The focus of his strategy at the Summit would be on creating a global credible and stable financial institutional mechanism as a solution provider to a crisis, which has shattered economies all over the world and failed leading economists. It will also provide the first ever economist Prime Minister of India a golden opportunity to convince the world and his domestic constituency of his ability to catapult India into the status of a developed country and ensure that the process of infrastructure development, the key to future economic growth, is not hampered.

He and his close confidants have been working round the clock to address the problems relating to the global meltdown and their possible impact on India.

The Prime Minister is accompanied to the landmark event by Finance Minister P Chidambaram and Planning Commission Deputy Chairman Montek Singh Ahluwalia.

The theme of the Summmit is 'Financial Markets and World Economy'.

The G-20 is an informal forum that promotes discussions between industrial and emerging-market countries on issues relating to global economic stability. It aims to strengthen international financial architecture and provides opportunities for dialogue on national policies, international co-operation and global financial institutions. It, thus, aims to support growth and development across the world.

The G-20 was created as a response both to the financial crisis of the late 1990s and to a growing recognition that key emrerging-market countries were not adequately included in the core of global economic discussion.

The Group of 20 comprises 19 of the world's largest countries plus the European Union. Apart from India, the countries which are member of this Group are Argentina, Australia, Brazil, Canada, China, France, Germany, Indonesia, Italy, Japan, Mexico, Russia, Saudi Arabia, South Africa, South Korea, Turkey, the United Kingdom and the United States.

There is a strong feeling that the community of developing countries is suffering because of structural failure of the industrialised world. The developing countries, thus, are likely to express their concern about backtracking by Multinational Corporations, including Foreign Institutional Investors(FIIs), from their commitments to the less industrialised countries and demand a mechanism that could ensure that their developmental effort is not sabotaged by the actions of MNCs.

Given the very nature of the problem, it is unlikely that the industrialised world has a solution to it.

India, which has already launched itself on a multi- billion dollar programme relating to infrastructure development using the Public-Private Partnership model, will make out a case that the meltdown process will take its developmental effort back by many years with fears that developmental activity may come to a halt.

This stand of India is likely to find support among other developing countries and these countries may ask for the opening up of a new international window, which will fund infrastructure and social sector projects.
Indications are that they may ask for the creation of a Regional Investment Bank which can facilitate development of lead sectors. As a pro-active step, the World Bank Group yesterday announced a substantial step-up in its lending operations to developing countries with additional commitments by the IBRD up to 100 billion dollars in the next three years as well as four new facilities for the crisis-hit private sector.

Another issue that is likely to crop up at the Summit is the vulnerability of developing countries to FII money and the threat they pose to the health of an economy.

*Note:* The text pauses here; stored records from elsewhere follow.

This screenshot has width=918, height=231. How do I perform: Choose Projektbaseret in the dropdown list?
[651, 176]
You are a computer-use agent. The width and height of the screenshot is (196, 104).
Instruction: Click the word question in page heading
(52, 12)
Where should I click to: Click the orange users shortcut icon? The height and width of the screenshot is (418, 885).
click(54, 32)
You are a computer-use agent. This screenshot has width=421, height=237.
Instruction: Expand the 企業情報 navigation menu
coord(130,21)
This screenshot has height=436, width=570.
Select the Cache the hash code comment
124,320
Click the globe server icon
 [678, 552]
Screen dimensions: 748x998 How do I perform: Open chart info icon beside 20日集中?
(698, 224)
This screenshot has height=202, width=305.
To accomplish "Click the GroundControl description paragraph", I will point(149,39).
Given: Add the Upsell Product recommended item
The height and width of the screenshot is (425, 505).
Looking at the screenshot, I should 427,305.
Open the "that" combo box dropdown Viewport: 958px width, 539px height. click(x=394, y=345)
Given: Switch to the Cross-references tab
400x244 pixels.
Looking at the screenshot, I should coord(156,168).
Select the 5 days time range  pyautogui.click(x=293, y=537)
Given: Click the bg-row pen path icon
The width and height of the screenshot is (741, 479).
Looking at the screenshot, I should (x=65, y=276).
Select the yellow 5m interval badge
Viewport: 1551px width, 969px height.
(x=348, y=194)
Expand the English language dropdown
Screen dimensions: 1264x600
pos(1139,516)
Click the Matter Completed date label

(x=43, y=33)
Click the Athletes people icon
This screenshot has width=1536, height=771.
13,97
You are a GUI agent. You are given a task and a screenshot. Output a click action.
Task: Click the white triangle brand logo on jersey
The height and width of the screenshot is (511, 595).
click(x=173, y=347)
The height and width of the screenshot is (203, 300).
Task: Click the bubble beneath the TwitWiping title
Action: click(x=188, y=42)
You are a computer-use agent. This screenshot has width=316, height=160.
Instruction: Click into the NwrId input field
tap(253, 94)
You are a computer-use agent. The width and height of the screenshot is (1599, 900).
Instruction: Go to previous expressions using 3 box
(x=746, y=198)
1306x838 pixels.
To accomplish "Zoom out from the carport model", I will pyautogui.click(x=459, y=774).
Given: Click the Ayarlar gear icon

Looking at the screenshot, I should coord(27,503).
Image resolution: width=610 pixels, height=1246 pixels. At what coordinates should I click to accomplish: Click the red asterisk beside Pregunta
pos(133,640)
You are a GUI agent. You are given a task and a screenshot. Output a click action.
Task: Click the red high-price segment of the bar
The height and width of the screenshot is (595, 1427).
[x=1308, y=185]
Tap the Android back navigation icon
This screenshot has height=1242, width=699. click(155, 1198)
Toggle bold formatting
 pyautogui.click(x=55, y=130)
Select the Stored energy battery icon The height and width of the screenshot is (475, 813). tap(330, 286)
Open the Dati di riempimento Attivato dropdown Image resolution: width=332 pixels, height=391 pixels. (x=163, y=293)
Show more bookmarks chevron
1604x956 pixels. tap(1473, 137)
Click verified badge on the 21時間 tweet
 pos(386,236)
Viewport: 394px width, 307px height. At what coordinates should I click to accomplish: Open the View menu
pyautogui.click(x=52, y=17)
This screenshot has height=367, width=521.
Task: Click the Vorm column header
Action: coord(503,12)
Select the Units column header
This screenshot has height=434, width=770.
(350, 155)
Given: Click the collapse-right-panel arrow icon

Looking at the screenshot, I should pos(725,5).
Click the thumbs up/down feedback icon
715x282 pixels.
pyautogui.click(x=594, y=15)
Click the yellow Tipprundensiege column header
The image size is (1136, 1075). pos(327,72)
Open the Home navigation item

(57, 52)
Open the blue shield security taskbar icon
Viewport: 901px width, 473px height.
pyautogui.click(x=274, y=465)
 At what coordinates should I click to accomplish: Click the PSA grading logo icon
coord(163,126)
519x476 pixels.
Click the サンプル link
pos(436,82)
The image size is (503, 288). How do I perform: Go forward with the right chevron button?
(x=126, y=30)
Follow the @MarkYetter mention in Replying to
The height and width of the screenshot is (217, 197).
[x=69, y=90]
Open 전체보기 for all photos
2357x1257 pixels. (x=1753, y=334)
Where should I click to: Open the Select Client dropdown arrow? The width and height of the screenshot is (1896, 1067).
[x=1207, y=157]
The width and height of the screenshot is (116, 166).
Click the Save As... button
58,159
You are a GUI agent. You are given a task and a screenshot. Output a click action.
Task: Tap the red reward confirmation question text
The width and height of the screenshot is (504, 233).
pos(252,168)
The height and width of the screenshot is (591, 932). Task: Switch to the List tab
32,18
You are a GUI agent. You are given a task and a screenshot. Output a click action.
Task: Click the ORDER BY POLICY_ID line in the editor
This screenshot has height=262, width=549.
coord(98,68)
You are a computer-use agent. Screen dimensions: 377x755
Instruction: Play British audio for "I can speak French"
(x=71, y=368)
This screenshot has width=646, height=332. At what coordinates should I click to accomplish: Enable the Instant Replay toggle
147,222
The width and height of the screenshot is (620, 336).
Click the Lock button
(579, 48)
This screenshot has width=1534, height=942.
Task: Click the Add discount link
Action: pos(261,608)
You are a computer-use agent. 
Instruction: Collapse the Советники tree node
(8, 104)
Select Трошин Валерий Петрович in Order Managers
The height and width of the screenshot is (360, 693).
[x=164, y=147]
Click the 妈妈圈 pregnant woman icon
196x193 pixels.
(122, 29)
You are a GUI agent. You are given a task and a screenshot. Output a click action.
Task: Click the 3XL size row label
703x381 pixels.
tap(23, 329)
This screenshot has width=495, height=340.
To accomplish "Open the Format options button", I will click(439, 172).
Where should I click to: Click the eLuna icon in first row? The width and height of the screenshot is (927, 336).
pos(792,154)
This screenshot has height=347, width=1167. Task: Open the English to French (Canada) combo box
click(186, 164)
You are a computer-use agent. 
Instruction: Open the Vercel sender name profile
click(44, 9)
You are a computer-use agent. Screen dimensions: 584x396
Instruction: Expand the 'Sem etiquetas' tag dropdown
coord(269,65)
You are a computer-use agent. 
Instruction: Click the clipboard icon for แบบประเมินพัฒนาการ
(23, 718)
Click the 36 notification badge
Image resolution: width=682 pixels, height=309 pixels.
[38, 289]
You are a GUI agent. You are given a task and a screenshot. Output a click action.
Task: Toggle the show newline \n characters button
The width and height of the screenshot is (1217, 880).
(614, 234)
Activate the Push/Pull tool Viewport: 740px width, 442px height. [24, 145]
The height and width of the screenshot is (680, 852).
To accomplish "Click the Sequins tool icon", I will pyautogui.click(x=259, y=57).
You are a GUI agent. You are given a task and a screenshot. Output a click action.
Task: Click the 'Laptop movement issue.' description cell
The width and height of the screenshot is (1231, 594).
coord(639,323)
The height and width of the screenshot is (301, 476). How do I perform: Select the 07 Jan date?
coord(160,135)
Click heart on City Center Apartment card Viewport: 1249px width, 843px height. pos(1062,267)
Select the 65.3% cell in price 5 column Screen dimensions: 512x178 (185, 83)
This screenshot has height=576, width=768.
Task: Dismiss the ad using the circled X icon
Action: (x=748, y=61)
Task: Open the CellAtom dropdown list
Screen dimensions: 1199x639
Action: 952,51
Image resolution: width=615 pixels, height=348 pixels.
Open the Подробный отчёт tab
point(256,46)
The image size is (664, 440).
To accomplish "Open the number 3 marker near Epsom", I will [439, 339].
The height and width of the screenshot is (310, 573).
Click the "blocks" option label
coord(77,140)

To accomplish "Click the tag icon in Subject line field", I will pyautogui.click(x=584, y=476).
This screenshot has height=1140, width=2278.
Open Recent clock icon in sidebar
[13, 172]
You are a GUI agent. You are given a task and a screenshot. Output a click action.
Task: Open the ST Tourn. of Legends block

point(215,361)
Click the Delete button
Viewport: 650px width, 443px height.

The unprecedented economic crisis has compelled the world to call a meeting of the forum, where developing countries will be equal partners.

The global character of the industrialised countries has landed the United States and its allies, especially in Europe, in a financial mess. It has also made industrialised countries aware that any solution by developing countries to find answers which are purely domestically driven and shuts them off from the global economy can have a catastrophic impact on them.

In a sense, the G-20 meeting may witness a paradoxical situation where the strategy of the Corporate World, especially the FIIs and MNcs, would be contradictory to the position of the pioneers and spokesmen for the industrialised countries with regard to developing countries. The developed world would like to co-opt the developing world in an expansionary manner into the global economic system.

Stiff competition, clubbed with carrying out operations on thin profit margins, led to a spate of corporate failures and the present economic turmoil.

As a result, voices favouring a global regulatory mechanism which would provide guildelines for functioning of FIIs, thus ensuring that undue risks are not taken to propel growth and profitability are likely to be heard at the Summit.

Some economists favour a super regulatory type of body and a fund which can rescue corporates and economies in the event of such pitfalls.

The developed world is also likely to make suggestions for strengthening financial institutions in weaker countries, measures aimed at discouraging setting up of small banks, weak insurance companies and mutual funds.

In the Indian context, this would mean mega mergers in the banking industry as well as encouraging corporate mergers and buyouts.

The Indian delegation will, thus, have to do a difficult balancing act in the lead-up to the General Elections.

Given the receding popularity of the UPA government at home and the need to regain the confidence of the vote bank and the Congress, it is imperative for the Prime Minister to take the lead role in resolving the global crisis and minimising its fallout on the Indian economy.

The economic managers of the country are fully aware of the fact that this is a rare opportunity and they have to bring back the popularity of their party and restore national confidence, which has received a battering with a long spell of inflation, faltering industrial production and fears of a lower GDP growth then targeted.

Sources say they will spring up innovative but practical solutions to resolve the global downturn and enhance India's image of an emerging and forceful knowledge- based economy and society.